The Human Tornado (1976)

Dolemite (Rudy Ray Moore) post-intercourse

Dolemite (Rudy Ray Moore) post-intercourse

I love Rudy Ray Moore’s albums Eat Out More Often and The Moans & Groans Of Love, and this film is the best translation of his unique comic styling to the silver screen, mainly due to the film’s talented director (and often Rudy Ray Moore collaborator) Cliff Roquemore. In just the opening alone we find Dolemite in bed with the sheriff’s wife. When the sheriff catches them in bed, his wife accuses Dolemite of raping her. To this accusation Dolemite replies “Bitch! Are you for real?”, and then dives naked out of the window. We then cut to a naked Dolemite sailing through the air about to land and roll down a hill when the film freezes. In voice over, Dolemite asks “Y’all didn’t think I could do that?” Then the film rewinds and replays. The Human Tornado is ridiculous, crude and totally self-aware. It’s by far my favorite Rudy Ray Moore experience.

 

Vibes (1988)

Cyndi Lauper, Jeff Goldblum and Peter Falk on location.

Cyndi Lauper, Jeff Goldblum and Peter Falk on location.

 

This film is about twice as ludicrous as The Human Tornado. Any film where Peter Falk can quite seriously wonder aloud “Maybe she bounced” has to be seen and enjoyed.

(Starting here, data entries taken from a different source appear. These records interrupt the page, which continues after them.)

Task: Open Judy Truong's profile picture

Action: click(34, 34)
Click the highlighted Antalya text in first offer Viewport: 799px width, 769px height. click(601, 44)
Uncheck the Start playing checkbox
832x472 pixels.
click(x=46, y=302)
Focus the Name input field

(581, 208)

Add to that the director, Ken Kwapis, would go on to helm such films as Dunston Checks In (1996), and a cast that includes Jeff Goldblum, Cyndi Lauper and Julian Sands in the leads and you have one of the greatest cult films ever made. If you still need convincing, check out this plot summary courtesy of Wikipedia:

“Lauper plays Sylvia Pickel (pronounced with an emphasis on the “kel”, as she points out), a trance-medium who has contact with a wisecracking spirit guide named Louise. She first began communicating with Louise after falling from a ladder at the age of twelve and remaining comatose for two weeks. Subsequently, Louise taught her astral projection while Sylvia was placed in special homes for being ‘different’. She meets fellow psychic Nick Deezy (Goldblum), a psychometrist who can determine the history of events surrounding an object by touching it, at a study of psychics. Sylvia has a history of bad luck with men, and her overly flirtatious behavior turns off Nick right away.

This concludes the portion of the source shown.